GIVEN EXERCISE → Rewrite the material from the line with "Task: Click the Arquivo button" through the end of the material, putting "Buddy List" in place of "Friends List" and leaving everything else unchanged.

***** RECORDS FOR THE TASK *****

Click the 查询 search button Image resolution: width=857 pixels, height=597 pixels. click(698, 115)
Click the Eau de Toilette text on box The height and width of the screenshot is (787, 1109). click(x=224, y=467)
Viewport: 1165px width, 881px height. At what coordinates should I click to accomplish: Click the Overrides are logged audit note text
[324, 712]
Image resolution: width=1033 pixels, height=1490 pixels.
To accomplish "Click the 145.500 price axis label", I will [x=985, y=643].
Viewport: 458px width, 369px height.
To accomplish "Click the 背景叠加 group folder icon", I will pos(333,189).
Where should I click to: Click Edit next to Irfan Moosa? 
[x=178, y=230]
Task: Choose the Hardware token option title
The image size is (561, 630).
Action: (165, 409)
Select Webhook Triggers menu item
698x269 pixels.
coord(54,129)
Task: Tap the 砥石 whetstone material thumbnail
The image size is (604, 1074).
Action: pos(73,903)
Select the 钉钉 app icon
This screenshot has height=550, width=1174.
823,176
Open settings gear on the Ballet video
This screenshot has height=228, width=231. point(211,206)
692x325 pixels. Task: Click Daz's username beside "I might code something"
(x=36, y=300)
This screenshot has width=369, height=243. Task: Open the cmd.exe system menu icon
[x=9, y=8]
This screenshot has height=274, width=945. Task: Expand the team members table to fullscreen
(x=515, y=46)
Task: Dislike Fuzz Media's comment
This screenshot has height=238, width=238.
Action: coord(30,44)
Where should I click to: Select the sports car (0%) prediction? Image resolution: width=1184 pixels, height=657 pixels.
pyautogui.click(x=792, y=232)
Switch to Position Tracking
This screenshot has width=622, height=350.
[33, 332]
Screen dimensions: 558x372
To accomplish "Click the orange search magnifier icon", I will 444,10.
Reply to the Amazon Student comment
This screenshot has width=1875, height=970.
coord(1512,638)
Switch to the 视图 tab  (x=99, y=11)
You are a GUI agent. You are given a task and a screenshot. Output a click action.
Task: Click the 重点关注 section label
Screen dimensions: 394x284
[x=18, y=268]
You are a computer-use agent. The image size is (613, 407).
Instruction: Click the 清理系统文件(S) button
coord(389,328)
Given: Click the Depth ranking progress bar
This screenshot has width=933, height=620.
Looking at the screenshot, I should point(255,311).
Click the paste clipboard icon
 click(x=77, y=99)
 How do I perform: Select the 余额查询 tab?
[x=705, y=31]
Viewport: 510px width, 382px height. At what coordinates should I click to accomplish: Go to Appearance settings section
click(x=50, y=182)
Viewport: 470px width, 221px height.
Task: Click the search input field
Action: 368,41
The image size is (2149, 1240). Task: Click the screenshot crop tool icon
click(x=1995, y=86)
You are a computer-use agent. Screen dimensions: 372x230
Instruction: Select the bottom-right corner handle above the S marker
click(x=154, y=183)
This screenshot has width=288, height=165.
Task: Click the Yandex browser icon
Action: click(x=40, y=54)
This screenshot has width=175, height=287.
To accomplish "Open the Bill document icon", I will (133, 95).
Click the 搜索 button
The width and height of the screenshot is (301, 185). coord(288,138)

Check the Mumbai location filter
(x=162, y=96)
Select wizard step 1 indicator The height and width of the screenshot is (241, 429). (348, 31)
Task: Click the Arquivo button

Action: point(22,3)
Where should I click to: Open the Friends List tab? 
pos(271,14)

*****

RESULT OF THE TASK →
Task: Click the Arquivo button

Action: point(22,3)
Where should I click to: Open the Buddy List tab? 
pos(271,14)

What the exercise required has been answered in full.